__Problem description__:
Return each line, exactly as given, from the one containing "coffee mugs (860, 844)" through the end of the entries below, and skip the rest.
BEGIN Records for processing
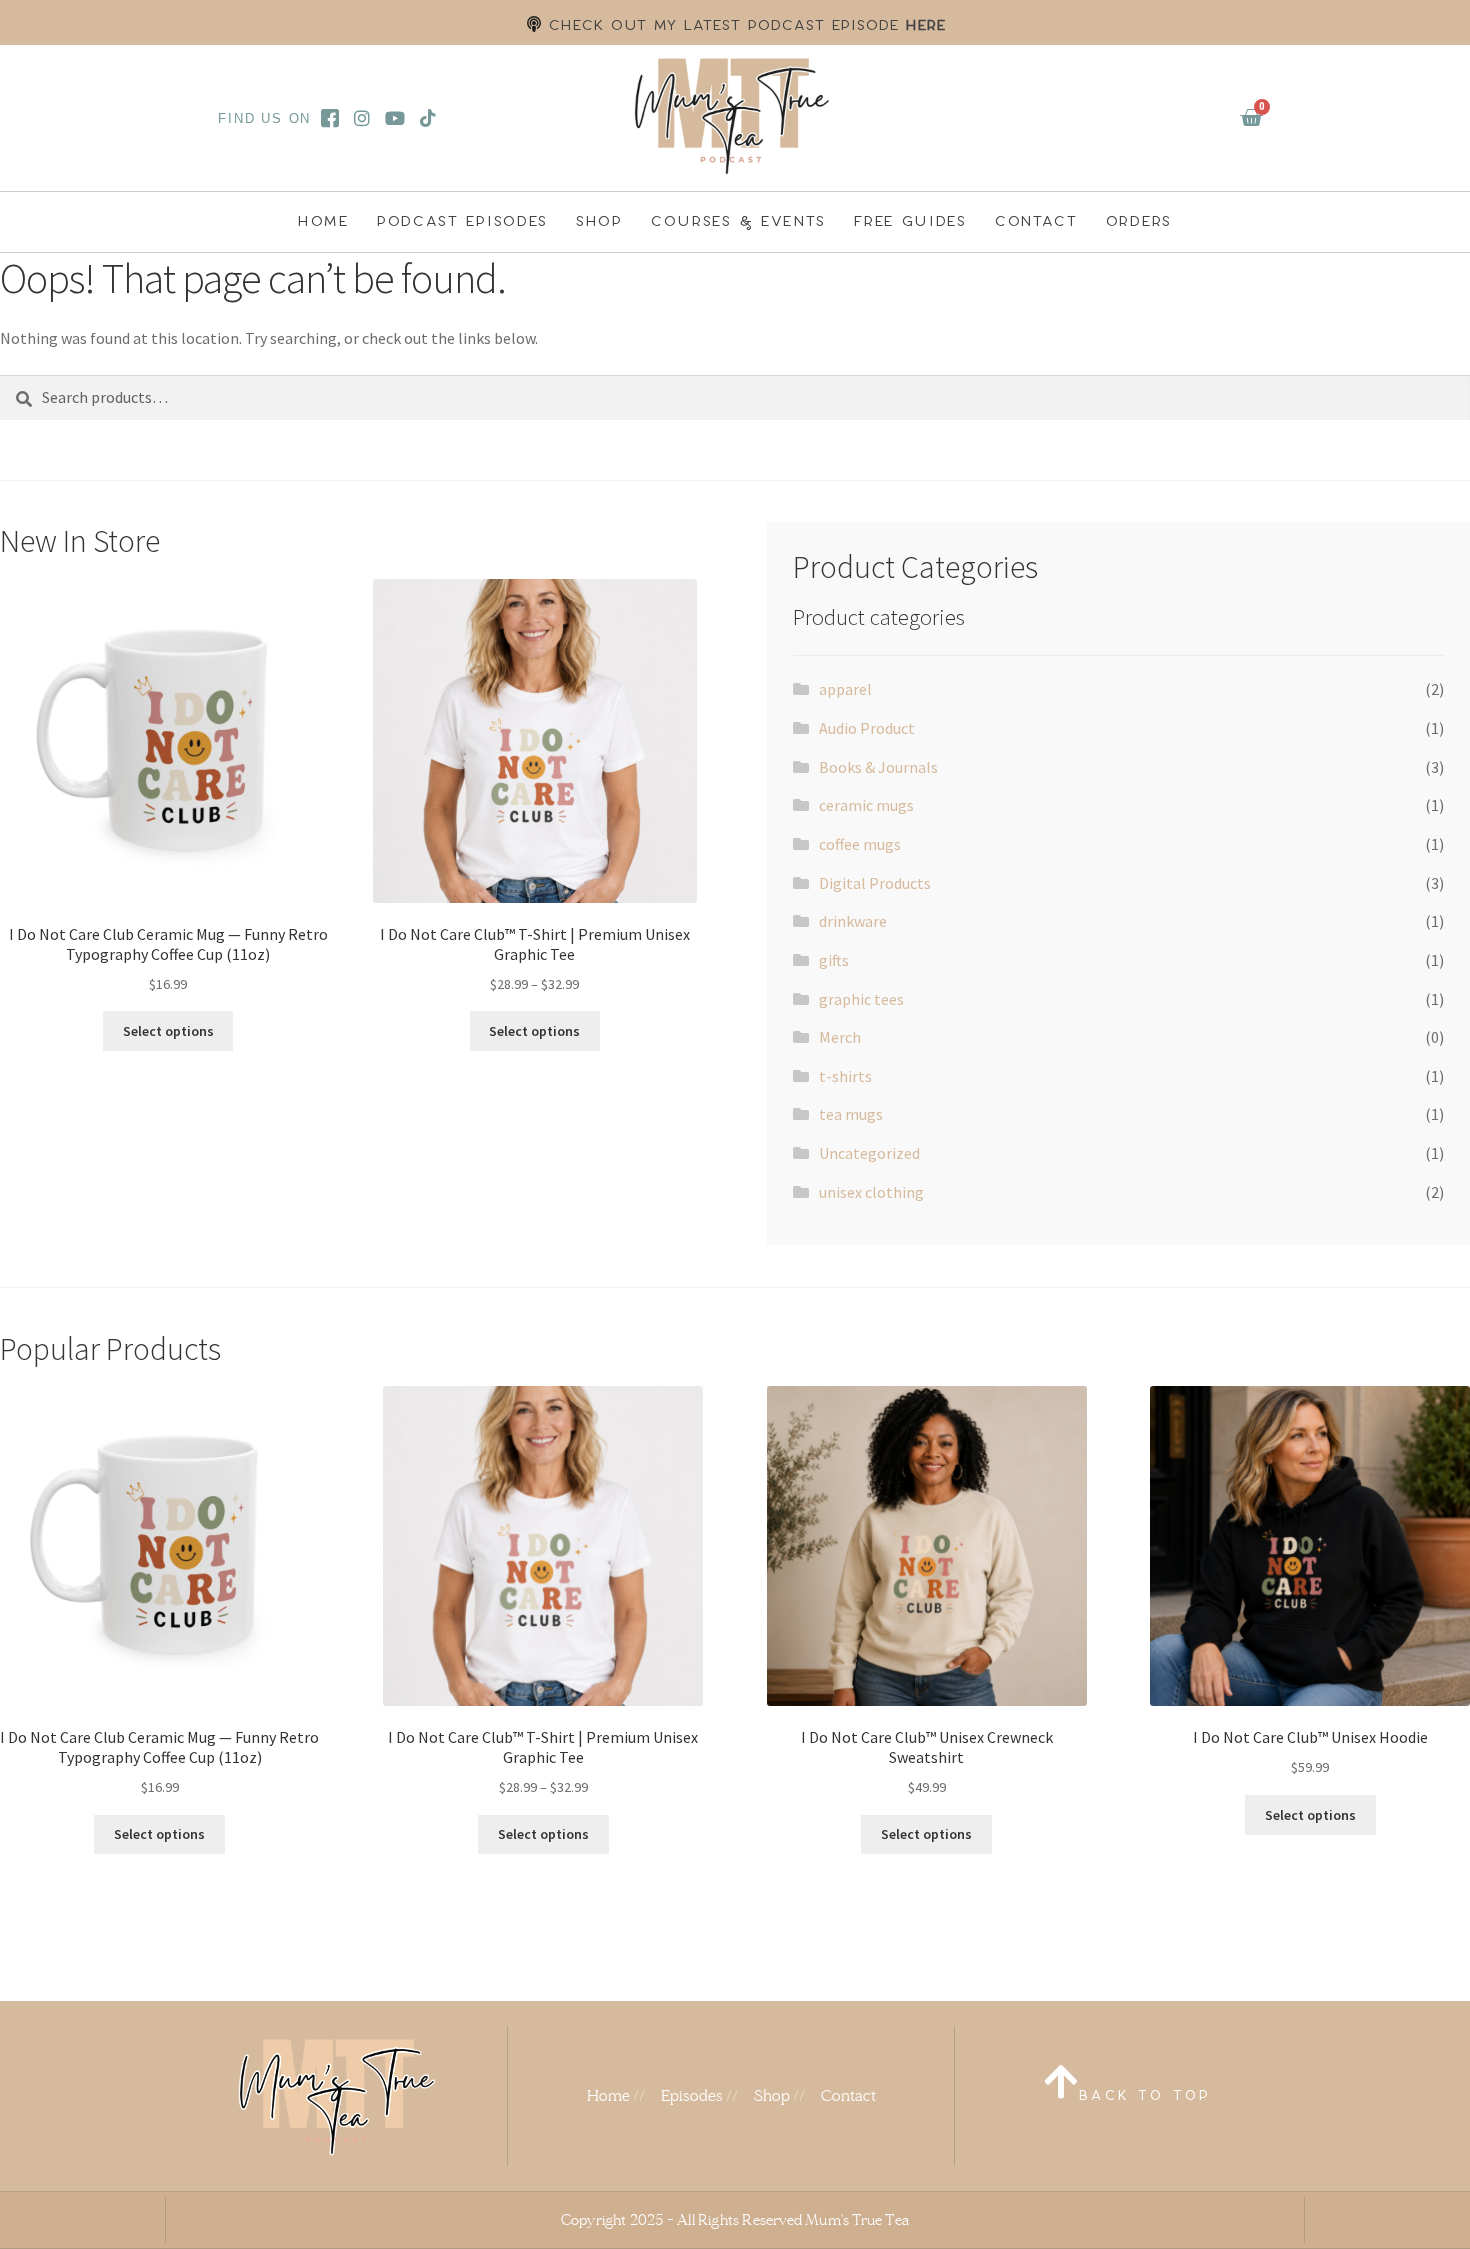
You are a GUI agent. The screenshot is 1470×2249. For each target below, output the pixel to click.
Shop (599, 221)
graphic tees (861, 999)
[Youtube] (395, 117)
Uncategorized (869, 1153)
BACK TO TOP (1145, 2095)
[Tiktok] (428, 117)
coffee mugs (860, 844)
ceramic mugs (866, 805)
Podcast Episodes (462, 221)
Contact (1036, 221)
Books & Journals (878, 767)
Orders (1139, 221)
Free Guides (910, 221)
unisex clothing (871, 1192)
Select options (168, 1031)
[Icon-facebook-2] (329, 117)
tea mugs (851, 1114)
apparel (845, 689)
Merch (840, 1037)
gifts (834, 960)
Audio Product (867, 728)
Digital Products (875, 883)
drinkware (853, 921)
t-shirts (845, 1076)
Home (323, 221)
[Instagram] (362, 117)
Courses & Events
END Records for processing
__Answer below__:
coffee mugs (860, 844)
ceramic mugs (866, 805)
Podcast Episodes (462, 221)
Contact (1036, 221)
Books & Journals (878, 767)
Orders (1139, 221)
Free Guides (910, 221)
unisex clothing (871, 1192)
Select options (168, 1031)
[Icon-facebook-2] (329, 117)
tea mugs (851, 1114)
apparel (845, 689)
Merch (840, 1037)
gifts (834, 960)
Audio Product (867, 728)
Digital Products (875, 883)
drinkware (853, 921)
t-shirts (845, 1076)
Home (323, 221)
[Instagram] (362, 117)
Courses & Events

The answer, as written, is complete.